At the beginning of 2020, the Singapore passport was ranked second strongest globally, with easy access to 190 destinations. Under the current travel restrictions, Singaporeans can travel to fewer than 80 destinations around the world.

Those countries whose coronavirus responses have been widely regarded as inadequate have also taken big knocks. In January, for example, Brazilian passport holders were able to access 170 destinations without acquiring a visa beforehand; this has dwindled to about 70.

Remarkably, SA’s passport power ranking has in fact improved slightly: from 53rd to 52nd position, with SA passport holders still able to access 101 visa-free destinations.

Unsurprisingly, Afghanistan, Iraq and Syria sit at the bottom of the passport index.

One interesting upshot of the decline of international travel freedom is an increased demand for second passports through one of the many citizenship-by-investment programs.

Henley & Partners CEO Juerg Steffen says there’s no question that 2020s volatility has boosted the appeal of “investment migration” for an increasingly wide range of people from an increasingly wide array of countries.

Steffen’s firm has seen a 238% surge in inquiries from Americans between January and mid-September 2020, measured on a year-on-year basis.

“The events of this year have demonstrated that we cannot predict the future. But for those high net worth investors who want to ensure they are well prepared for the next major disruption, alternative residence or citizenship is increasingly seen as an indispensable asset and a vital hedge against ongoing volatility,” he says.
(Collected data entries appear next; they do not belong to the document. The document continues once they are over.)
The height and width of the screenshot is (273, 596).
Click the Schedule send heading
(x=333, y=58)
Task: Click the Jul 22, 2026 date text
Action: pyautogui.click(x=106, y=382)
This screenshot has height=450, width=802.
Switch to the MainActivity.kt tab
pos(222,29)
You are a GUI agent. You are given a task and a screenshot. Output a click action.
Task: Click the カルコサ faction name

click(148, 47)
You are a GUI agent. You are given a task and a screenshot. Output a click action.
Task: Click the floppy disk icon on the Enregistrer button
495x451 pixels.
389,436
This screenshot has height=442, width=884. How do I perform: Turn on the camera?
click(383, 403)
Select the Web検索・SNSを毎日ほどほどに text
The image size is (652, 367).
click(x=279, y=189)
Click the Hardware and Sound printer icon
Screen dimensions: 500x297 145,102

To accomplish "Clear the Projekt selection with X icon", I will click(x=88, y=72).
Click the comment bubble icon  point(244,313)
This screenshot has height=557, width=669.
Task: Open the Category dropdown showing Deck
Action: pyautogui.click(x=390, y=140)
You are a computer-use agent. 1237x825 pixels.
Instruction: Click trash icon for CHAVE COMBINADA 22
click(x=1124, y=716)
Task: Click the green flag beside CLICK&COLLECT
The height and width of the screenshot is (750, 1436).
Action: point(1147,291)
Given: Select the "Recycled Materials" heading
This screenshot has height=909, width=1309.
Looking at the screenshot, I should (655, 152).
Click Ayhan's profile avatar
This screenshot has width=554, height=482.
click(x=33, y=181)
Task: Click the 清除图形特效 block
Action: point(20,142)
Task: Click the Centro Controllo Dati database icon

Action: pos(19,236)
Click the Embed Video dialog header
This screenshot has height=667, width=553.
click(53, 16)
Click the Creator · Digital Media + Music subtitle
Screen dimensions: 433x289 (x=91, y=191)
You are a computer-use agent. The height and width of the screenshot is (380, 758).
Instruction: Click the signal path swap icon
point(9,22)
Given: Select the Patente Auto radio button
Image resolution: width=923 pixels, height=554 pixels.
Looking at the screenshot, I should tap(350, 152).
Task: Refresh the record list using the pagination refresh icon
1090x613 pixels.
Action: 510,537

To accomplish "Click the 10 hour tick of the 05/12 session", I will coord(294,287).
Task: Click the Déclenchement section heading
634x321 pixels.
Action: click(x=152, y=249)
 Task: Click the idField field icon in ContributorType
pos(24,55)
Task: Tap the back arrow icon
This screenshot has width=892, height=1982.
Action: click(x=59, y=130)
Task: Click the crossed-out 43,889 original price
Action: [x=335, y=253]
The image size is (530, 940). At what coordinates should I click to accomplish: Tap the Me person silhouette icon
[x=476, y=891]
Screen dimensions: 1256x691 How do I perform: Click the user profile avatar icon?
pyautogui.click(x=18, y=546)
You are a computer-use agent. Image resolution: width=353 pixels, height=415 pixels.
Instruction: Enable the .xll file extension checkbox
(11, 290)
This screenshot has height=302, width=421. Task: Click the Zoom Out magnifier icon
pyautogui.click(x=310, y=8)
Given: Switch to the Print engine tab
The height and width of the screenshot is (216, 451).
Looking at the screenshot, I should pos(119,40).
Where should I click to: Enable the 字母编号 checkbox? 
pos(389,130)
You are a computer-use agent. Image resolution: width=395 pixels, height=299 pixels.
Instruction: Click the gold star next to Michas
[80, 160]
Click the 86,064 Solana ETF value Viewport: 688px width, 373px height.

In a thought-provoking article, National Geographic spoke to a number of industry experts on what travel could look like in a post-pandemic world.

In it, travel author Elizabeth Becker predicts that sustainability will be a driving force as travellers take on the role of “concerned citizens”, demanding more responsible travel policies.

She believes the industry will respond by prioritising a healthy world over profit margins: “Don’t be surprised if countries mandate ‘fly-free days’ and other measures to control climate change,” she says.

High-mileage travellers will put more thought into their bucket lists and seek quality over quantity, says The Minority Nomad travel blogger Erick Prince.

You can also expect a new appreciation for road-tripping and domestic travel closer to home.

Condé Nast Traveller sustainability editor Juliet Kinsman believes travel advisers will become essential. “I think what 2020 has shown and taught us is the expertise and financial protection of booking through a travel agent often outweighs the amount you pay in commission,” she says.

Last but not least, the article predicts that planning trips will become joyful again as “pandemic fatigue” sets in, and people realise just how important travel is for boosting mental health, overall wellbeing and personal growth.